> _IHRE AUFGABE_: Setzen Sie die Forendiskussion über abstrakte Methoden und Zugriffsrechte in Java im Anschluss an ihren letzten Satz fort.

Wenn du jetzt die Gesamtfläche aller Figuren berechen willst, dann musst du nur ein Element nach dem anderen durchlaufen und berechenFlaeche() aufrufen, ohne zu casten...hättest du die abstracte methode nicht, dann würde dass nicht gehen!


----------



## sumatra (17. Jun 2004)

THX für die ausführliche erklärung 
müssen aber die methoden innerhalb einer klasse, von der geerbt werden soll, als "public" deklariert sein, damit man auf die zugreifen kann?


----------



## bygones (17. Jun 2004)

protected geht auch !


----------



## Illuvatar (17. Jun 2004)

Aus einer Subklasse kann man auf public und protected Methoden zugreifen. Wenn die Subklasse im gleichen Package ist auch auf package private Methoden (=default).

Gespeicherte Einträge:
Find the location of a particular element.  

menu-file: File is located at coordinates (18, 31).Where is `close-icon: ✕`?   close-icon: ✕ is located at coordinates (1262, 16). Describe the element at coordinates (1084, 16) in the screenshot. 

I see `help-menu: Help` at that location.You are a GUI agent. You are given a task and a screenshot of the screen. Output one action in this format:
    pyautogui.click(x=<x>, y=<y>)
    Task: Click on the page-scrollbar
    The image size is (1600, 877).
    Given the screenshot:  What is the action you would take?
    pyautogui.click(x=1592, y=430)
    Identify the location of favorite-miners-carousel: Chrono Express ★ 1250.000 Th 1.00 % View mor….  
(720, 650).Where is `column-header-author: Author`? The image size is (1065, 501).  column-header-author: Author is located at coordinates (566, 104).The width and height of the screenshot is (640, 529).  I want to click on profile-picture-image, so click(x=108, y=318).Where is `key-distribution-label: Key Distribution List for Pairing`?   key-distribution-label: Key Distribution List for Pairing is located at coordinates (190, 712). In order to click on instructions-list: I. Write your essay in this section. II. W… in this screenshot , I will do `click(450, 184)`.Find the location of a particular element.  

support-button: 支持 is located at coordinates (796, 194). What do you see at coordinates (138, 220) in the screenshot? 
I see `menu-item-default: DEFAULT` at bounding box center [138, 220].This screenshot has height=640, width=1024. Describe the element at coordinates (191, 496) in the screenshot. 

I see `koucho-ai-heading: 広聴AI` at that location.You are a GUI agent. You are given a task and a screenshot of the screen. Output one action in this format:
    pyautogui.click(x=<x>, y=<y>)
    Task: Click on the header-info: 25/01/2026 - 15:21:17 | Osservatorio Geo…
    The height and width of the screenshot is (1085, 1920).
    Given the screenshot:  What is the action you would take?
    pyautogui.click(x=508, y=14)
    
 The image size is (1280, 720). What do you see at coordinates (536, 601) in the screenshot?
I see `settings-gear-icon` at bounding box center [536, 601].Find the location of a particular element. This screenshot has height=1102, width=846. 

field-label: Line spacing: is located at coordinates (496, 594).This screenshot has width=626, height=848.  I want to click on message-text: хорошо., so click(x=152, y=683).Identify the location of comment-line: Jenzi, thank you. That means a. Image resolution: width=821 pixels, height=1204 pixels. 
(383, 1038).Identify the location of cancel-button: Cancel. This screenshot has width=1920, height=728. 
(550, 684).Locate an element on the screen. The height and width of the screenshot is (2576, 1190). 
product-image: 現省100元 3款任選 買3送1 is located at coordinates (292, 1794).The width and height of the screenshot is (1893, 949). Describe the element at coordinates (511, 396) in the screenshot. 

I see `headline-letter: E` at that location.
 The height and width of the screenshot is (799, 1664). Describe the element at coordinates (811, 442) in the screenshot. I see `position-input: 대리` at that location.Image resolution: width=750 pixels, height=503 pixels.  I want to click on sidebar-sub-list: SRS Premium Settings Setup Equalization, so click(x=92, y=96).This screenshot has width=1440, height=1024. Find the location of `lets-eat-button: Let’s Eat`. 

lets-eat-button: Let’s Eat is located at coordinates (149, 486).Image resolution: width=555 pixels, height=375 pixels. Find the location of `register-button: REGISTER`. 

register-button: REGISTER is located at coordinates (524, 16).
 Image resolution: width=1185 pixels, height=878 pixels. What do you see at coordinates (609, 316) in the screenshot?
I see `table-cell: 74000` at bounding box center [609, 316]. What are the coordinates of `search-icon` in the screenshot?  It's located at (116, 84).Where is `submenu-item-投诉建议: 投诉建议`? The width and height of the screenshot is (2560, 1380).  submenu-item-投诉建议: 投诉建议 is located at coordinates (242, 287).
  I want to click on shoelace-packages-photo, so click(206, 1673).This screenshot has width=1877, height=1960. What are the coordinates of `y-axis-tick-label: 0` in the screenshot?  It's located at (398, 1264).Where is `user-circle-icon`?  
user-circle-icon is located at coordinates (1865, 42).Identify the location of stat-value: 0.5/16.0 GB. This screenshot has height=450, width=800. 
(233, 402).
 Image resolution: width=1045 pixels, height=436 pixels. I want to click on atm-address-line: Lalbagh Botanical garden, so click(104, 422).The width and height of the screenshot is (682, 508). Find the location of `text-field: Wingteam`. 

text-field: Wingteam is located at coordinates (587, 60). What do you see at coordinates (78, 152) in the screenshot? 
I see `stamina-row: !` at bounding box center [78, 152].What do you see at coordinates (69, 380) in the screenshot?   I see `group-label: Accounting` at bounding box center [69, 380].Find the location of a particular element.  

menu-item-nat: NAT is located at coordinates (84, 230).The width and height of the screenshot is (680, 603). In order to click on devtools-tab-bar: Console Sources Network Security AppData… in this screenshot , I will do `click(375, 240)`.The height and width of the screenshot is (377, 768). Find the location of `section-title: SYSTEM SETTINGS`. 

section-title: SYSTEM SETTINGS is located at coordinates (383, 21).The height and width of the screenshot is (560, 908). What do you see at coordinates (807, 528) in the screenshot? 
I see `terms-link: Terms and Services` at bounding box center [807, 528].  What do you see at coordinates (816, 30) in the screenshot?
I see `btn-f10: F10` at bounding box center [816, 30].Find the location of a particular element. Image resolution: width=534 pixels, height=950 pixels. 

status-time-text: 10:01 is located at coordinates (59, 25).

> _LÖSUNG DER AUFGABE_:
Wenn eine Methode final deklariert ist, kann man sie nicht ableiten.

Edit: 2.


----------



## bygones (17. Jun 2004)

Illuvatar hat gesagt.:
			
		

> Wenn die Subklasse im gleichen Package ist auch auf package private Methoden (=default).


Versteh ich nicht - meinst du wenn in der Oberklasse die Methode private deklariert ist kann die erbende Klasse wenn sie im selben Package ist drauf zugreifen ?
Das ist nämlich falsch. Eine private Methode ist nur in der implementierenden Klasse zugänglich !!

Und private ist nicht default !!


----------



## Illuvatar (17. Jun 2004)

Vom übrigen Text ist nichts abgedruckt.